Calgary will begin prioritizing capital investments in a new plan that brings together service lines that will be divided into four distinct classifications.
Councillors at the Sept. 3 Infrastructure and Planning Committee (IPC) meeting got an update on the rollout of the City of Calgary’s 10-year rolling capital plan and how it might be executed to deliver infrastructure and services for citizens.
Ryan Vanderputten, director of capital planning and business services with the City of Calgary, said that past capital plans were based on single plans for each older departmental structure and not integrated into one corporate plan.

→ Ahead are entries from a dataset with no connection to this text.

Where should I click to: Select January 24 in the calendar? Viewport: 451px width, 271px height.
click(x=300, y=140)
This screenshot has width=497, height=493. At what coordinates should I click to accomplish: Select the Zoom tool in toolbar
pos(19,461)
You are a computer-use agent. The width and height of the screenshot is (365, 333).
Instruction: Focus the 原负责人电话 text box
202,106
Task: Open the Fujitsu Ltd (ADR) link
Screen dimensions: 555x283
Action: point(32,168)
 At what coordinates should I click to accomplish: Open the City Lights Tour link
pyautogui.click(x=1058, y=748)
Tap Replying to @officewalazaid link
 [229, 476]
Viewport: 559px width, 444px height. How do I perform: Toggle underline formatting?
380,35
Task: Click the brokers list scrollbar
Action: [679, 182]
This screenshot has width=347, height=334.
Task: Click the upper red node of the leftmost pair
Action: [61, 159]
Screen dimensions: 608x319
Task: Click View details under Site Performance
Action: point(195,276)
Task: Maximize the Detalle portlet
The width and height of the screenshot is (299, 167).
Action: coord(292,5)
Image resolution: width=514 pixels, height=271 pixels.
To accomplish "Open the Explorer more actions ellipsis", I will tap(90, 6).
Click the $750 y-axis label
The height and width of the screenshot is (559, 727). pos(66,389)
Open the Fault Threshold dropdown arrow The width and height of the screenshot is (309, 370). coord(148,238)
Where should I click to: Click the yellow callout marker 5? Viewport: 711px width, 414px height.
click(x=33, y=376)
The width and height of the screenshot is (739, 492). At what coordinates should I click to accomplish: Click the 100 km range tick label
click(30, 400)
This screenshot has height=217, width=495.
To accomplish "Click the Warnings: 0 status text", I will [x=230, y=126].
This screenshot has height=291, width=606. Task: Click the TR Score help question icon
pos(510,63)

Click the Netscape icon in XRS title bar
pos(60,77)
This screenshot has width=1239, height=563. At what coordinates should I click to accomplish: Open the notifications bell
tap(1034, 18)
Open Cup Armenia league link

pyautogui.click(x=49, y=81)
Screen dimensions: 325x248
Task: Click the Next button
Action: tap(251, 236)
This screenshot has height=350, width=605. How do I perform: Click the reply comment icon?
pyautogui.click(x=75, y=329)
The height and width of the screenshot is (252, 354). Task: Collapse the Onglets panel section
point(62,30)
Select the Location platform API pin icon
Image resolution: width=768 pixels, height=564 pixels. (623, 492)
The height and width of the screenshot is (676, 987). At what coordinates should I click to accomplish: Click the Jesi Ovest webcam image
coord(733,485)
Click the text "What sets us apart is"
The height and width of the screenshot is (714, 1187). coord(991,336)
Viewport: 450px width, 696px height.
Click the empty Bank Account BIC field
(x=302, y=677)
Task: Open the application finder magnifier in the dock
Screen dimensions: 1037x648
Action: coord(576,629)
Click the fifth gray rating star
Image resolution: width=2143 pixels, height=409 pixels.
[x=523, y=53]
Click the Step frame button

“The approach we are taking now aligns the organization to our collective city-building outcomes,” said Vanderputten.
“It enables us to focus our efforts and funding capacity on the things that matter to Calgarians and facilitates transparency for both the public and our partners. This approach will help us to clearly articulate the city’s priorities to enable effective advocacy with other orders of government.”
Vanderputten presented a preliminary transit service line to the committee, outlining four areas: Maintenance / Replacement, Service Enhancement, Growth, and Transformative.
“The individual service plans will also evolve as funding sequencing dependencies and capacity to deliver are layered into the process,” he said.
“Ultimately, significant trade-offs will be required to focus the organization on our highest priority outcomes as we go from individual plans and priorities to one comprehensive plan.”
He said the work on this isn’t easy, and while it’s being called a plan, he said it’s a living document that will be updated annually based on changing economic and social conditions.
Prioritizing the asks in the capital plan
Calgary’s initial 2025 capital budget was pegged at $2.7 billion, but was dropped to $2.4 billion in February as council reallocated cash to align with project delivery.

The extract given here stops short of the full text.